[Data excerpts]
- - - - -

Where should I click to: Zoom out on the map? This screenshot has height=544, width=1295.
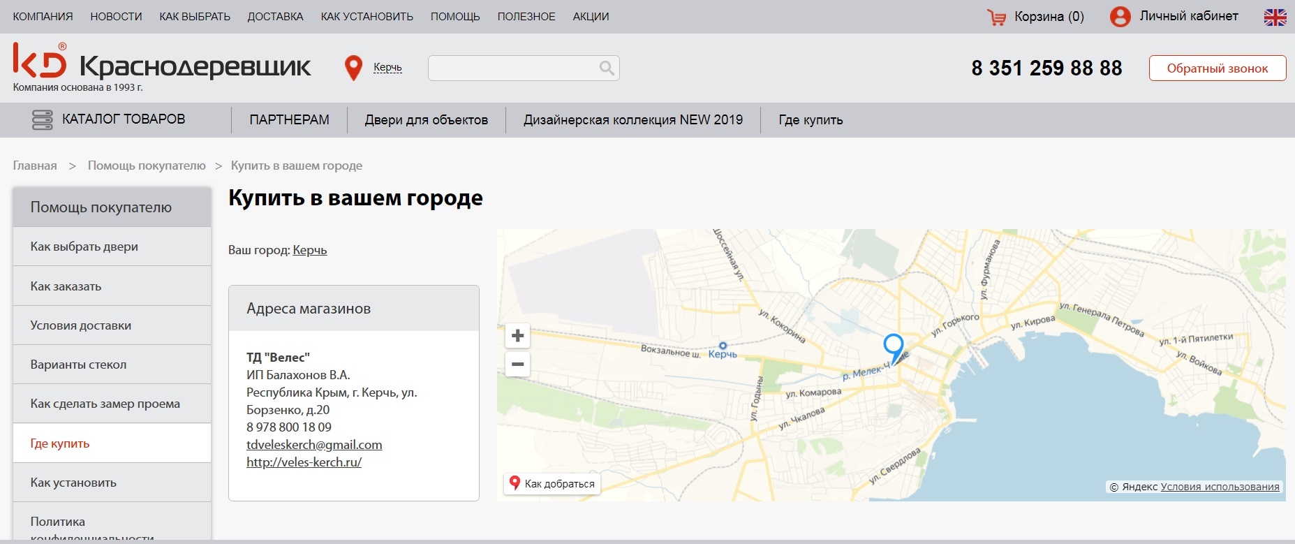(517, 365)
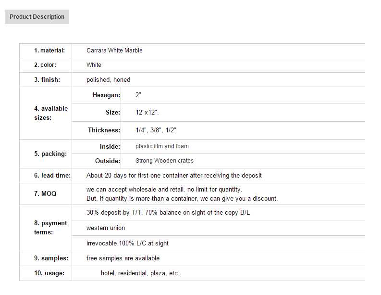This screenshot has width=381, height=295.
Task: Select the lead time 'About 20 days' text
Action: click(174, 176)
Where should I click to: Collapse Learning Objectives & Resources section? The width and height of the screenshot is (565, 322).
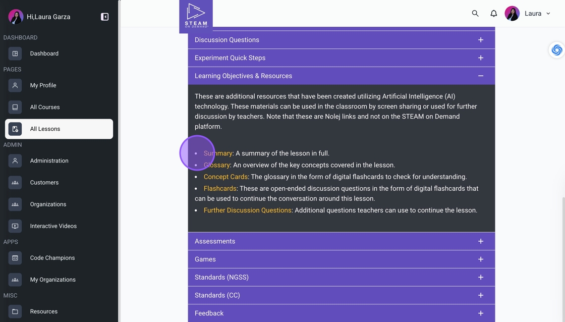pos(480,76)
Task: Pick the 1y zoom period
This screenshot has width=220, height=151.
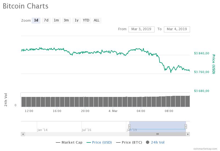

- - - - -

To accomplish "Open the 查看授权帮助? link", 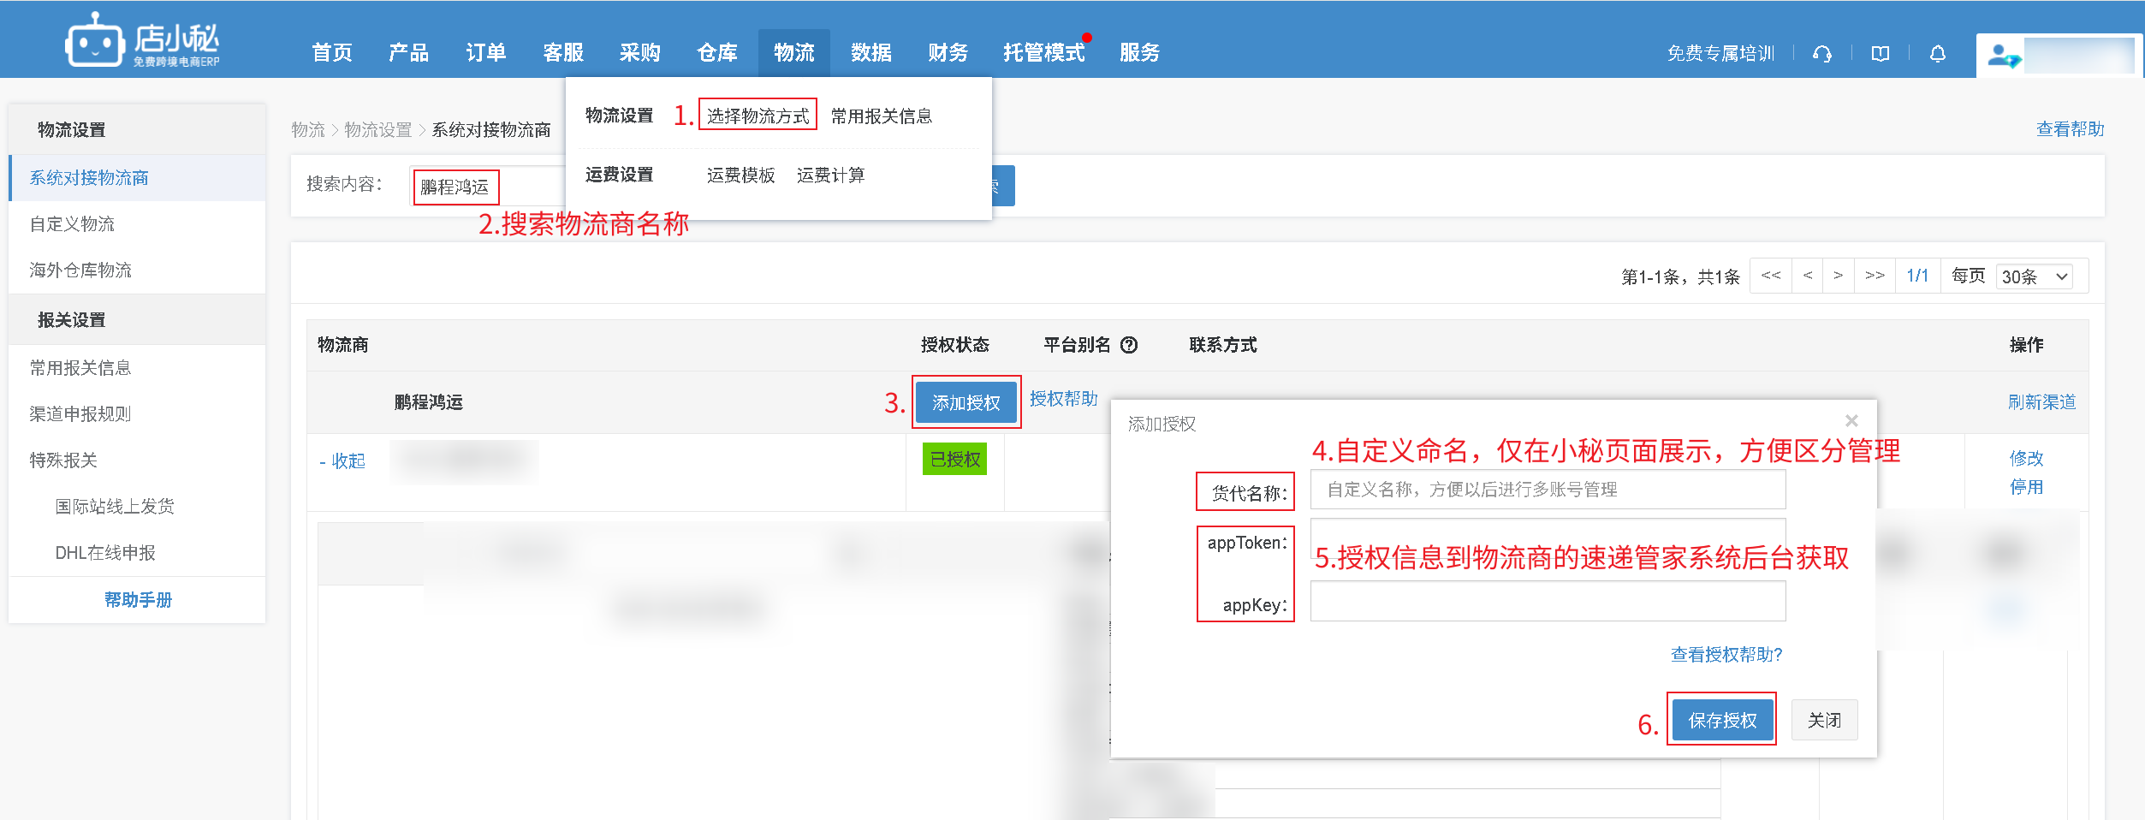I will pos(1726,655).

- - - - -

[Instructions to follow]
Of the entries listed above, reproduce only the lines starting at the line containing "Task: Pick the 1y zoom period" and ending at the line containing "This screenshot has width=220, height=151.". Include both, exactly as they stand.

[Expected answer]
Task: Pick the 1y zoom period
This screenshot has width=220, height=151.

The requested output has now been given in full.